Ask The Guides: What's the Perfect Hunting Cartridge?

Ask The Guides: What's the Perfect Hunting Cartridge?

One of the most popular discussions around any hunting camp is which cartridge is the best for a particular type of hunt. The decision can be difficult with so many factory cartridges on the market today. Typically, there are several good options for each type of animal.

Guides and professional hunters see a lot of different rifles chambered for different calibers, so they generally have a wealth of information regarding a particular cartridge's effectiveness on game.

For this piece, I polled several of the top guides and PHs around the world to determine which cartridge — if they could only choose one — they would recommend for their clients to hunt one animal in one area.

I asked each professional to recommend their favorite cartridge based on their own hunting area, which varies from the flat, open country of New Mexico to the peaks of the Alaskan Range and the muddy banks of the Lower Zambeze River.


Based on their past experiences, here's what each hunting professional recommended to their clients for the perfect hunting cartridge.

- WHAT YOU NEED TO DO
1. According to the hunting cartridge article, why do guides and professional hunters generally know a lot about a cartridge's effectiveness on game?
2. Name every place the hunting cartridge article gives as one of the professionals' hunting areas.
3. Shorten the paragraph of the hunting cartridge article that starts "One of the most popular discussions" while keeping its main facts.
The data after the hunting cartridge article isn't needed for anything here.

- RECORDS PROVIDED
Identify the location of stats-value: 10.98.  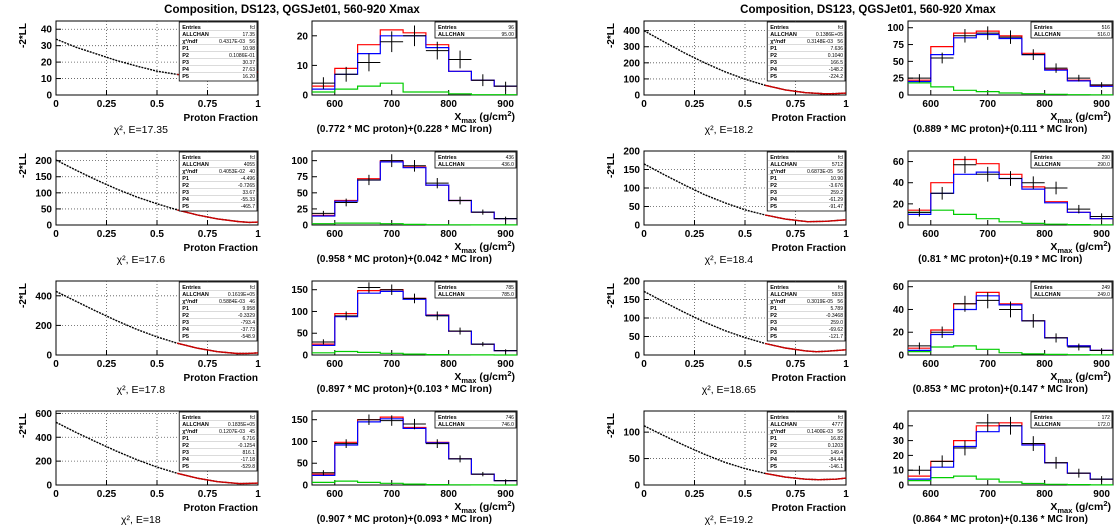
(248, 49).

---

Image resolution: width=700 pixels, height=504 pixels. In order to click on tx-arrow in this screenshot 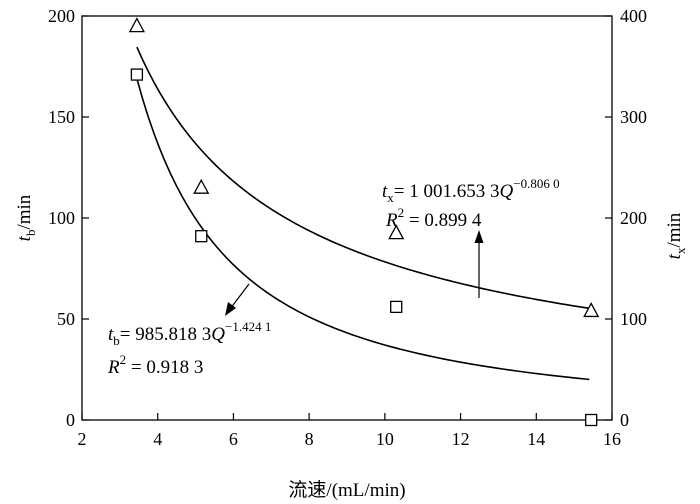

---

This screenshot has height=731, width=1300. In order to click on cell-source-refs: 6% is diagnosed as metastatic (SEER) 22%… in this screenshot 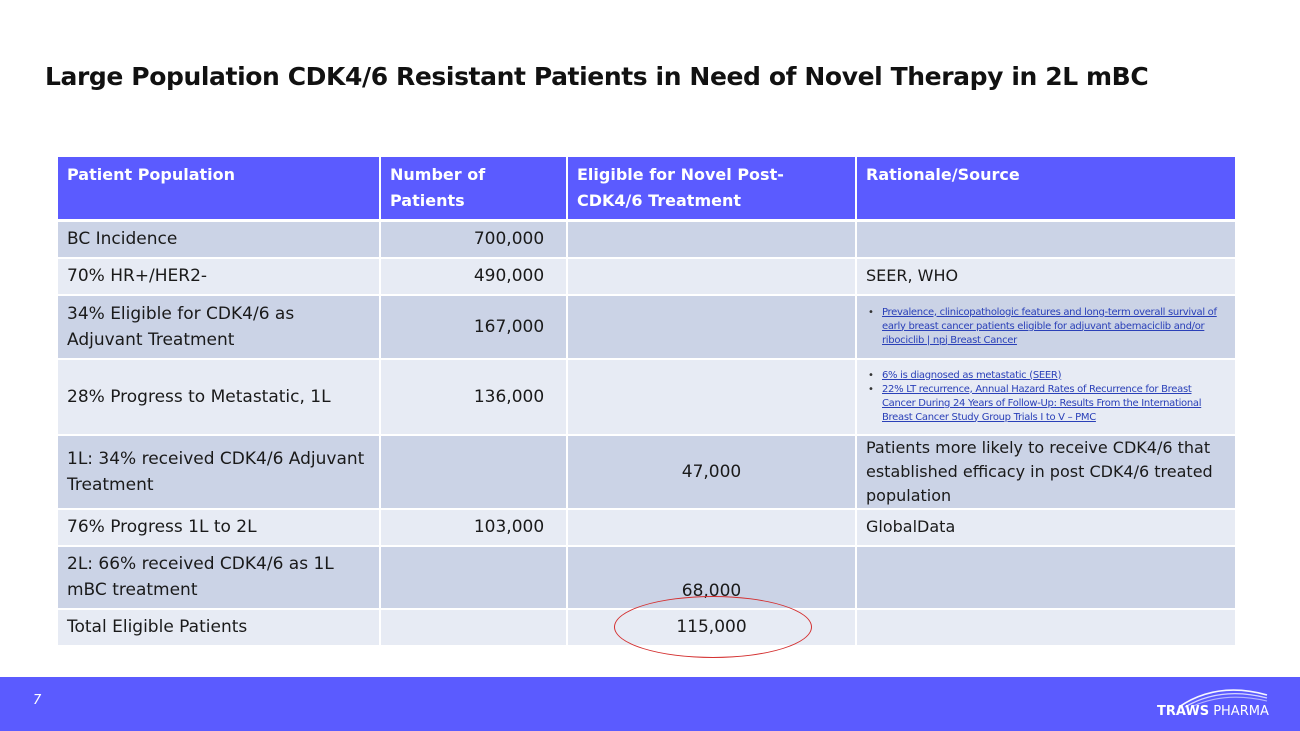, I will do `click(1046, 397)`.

- RESPONSES TO THE EXERCISE
1. They see a lot of different rifles chambered for different calibers.

2.
- New Mexico
- the Alaskan Range
- the Lower Zambeze River

3. Hunting camps often debate the best cartridge for a given hunt. With so many factory cartridges available, the choice is hard, though each animal usually has several good options.